Employment-Based Immigration Provisions in Proposed House Budget Reconciliation Bill
This week, House and Senate Committees are tasked with drafting reconciliation legislation that implements the $3.5 trillion budget resolution. Democrats have looked to this process in order to move forward with immigration reforms, particularly for undocumented children, those with Temporary Protected Status, and farmworkers. The House Committee on the Judiciary has made public the immigration-related provisions intended to be included in the reconciliation legislation. After hours of debate and attempts to amend the bill, the House Judiciary Committee ultimately approved the legislation as is late Monday evening. This is not the final version of the bill, as it must eventually be reconciled with the Senate’s version of the bill, assuming the Senate parliamentarian agrees that immigration measures can be included in the reconciliation process.

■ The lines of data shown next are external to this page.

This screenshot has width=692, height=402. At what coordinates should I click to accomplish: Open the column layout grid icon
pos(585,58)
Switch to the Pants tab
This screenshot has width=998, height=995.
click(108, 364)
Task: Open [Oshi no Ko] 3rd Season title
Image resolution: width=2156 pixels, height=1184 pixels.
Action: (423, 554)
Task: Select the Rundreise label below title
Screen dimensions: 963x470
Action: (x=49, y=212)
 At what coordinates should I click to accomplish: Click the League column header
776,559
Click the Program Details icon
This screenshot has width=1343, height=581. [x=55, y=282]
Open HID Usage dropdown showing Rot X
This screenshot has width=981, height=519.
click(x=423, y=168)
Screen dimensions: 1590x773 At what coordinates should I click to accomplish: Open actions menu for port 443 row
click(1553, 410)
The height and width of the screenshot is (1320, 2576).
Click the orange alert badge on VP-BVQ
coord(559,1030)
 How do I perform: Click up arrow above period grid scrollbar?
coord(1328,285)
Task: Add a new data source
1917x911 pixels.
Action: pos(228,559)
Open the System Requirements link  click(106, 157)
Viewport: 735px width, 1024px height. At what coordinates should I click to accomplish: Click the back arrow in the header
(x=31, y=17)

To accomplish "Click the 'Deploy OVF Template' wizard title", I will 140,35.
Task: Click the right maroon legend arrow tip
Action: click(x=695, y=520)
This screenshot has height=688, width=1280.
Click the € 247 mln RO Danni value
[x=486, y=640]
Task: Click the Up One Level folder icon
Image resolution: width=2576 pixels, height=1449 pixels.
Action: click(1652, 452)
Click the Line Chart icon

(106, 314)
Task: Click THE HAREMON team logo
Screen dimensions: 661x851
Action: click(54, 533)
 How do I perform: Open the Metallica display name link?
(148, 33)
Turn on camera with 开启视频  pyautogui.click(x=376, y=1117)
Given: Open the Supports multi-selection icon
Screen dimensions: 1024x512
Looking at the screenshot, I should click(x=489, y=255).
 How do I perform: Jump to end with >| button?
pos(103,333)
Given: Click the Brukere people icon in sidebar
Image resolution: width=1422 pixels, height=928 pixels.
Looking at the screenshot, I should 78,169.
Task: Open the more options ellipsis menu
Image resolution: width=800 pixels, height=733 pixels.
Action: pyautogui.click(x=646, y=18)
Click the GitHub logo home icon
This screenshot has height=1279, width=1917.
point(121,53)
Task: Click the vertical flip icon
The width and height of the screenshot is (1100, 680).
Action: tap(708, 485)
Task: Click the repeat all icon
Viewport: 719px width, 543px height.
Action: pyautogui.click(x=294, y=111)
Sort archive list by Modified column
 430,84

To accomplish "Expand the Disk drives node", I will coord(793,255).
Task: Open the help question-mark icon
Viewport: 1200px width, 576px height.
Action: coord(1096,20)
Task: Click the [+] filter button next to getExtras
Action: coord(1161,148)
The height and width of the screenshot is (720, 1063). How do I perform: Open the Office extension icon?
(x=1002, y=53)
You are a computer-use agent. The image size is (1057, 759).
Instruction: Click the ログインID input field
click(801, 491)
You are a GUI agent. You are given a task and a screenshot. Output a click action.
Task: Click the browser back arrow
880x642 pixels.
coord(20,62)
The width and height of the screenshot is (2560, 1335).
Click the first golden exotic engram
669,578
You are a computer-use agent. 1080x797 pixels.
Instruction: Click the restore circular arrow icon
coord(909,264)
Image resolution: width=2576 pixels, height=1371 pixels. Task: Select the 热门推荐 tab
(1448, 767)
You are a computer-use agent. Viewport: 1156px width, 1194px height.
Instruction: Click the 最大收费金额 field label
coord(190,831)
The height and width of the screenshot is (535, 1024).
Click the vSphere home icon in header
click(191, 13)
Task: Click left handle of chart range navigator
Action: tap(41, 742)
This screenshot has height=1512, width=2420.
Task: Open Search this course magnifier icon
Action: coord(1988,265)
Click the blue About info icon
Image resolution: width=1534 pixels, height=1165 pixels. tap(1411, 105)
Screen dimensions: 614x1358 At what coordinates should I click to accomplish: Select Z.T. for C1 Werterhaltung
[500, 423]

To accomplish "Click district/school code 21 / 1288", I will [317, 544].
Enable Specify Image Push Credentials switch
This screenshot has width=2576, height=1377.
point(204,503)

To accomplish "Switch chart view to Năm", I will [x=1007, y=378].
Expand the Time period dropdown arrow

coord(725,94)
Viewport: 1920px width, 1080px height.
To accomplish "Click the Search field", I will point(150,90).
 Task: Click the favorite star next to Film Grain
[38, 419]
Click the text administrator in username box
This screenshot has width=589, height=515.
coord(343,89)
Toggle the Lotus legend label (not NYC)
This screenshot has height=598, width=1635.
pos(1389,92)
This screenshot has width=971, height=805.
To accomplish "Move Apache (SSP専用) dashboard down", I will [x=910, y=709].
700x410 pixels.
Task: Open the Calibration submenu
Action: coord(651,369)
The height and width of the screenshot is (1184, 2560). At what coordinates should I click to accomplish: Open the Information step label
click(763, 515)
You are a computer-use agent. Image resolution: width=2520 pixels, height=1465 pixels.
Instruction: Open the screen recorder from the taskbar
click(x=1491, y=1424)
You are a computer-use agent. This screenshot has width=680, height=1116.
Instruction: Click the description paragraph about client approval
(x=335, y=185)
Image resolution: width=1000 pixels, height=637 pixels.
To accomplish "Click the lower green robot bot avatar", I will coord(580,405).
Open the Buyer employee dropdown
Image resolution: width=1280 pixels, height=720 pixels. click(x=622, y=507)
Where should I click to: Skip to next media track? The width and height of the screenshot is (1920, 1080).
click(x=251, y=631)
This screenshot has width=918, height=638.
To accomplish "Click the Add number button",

There are important provisions included in this bill that are intended to provide relief for employment-based green card applicants who have been unable to receive permanent residence due to the backlog in available immigrant visas, mainly for those from India and China.
First, the bill would allow every employment-based green card that has gone unused from 1992 to 2021 to be made available for use beginning in Fiscal Year 2022 (which starts on October 1, 2021). Further, going forward, whenever there are unused Employment-Based immigrant visas in a given year, they will be added to the pool of available visas the following year so that they are not wasted in the future.
Second, an individual (and their spouse and children) who is the beneficiary of an approved I-140 petition with a priority date more than two years old can be exempted from the number of green cards available by paying a supplemental filing fee of $5,000. These individuals would be allowed to file the adjustment of status and receive the green card even if a green card is not actually available.
Other provisions that are not specific to employment-based immigrants but may also be of benefit include:
Potential relief for kids aging out of dependent status before the final action date becomes current. The individual must have entered the US when they were 18 years old or younger and be continuously physically present since January 1, 2021 and meet certain education or employment requirements. If all requirements are met, the applicant would be able to apply for adjustment of status and receive a green card without needing an employer sponsor, labor certification, or I-140 petition.
Those who have worked in an essential critical infrastructure capacity during the COVID-19 pandemic may also be eligible to adjust status.
Lastly, USCIS would receive $2.8 billion in additional funding to reduce case processing backlogs.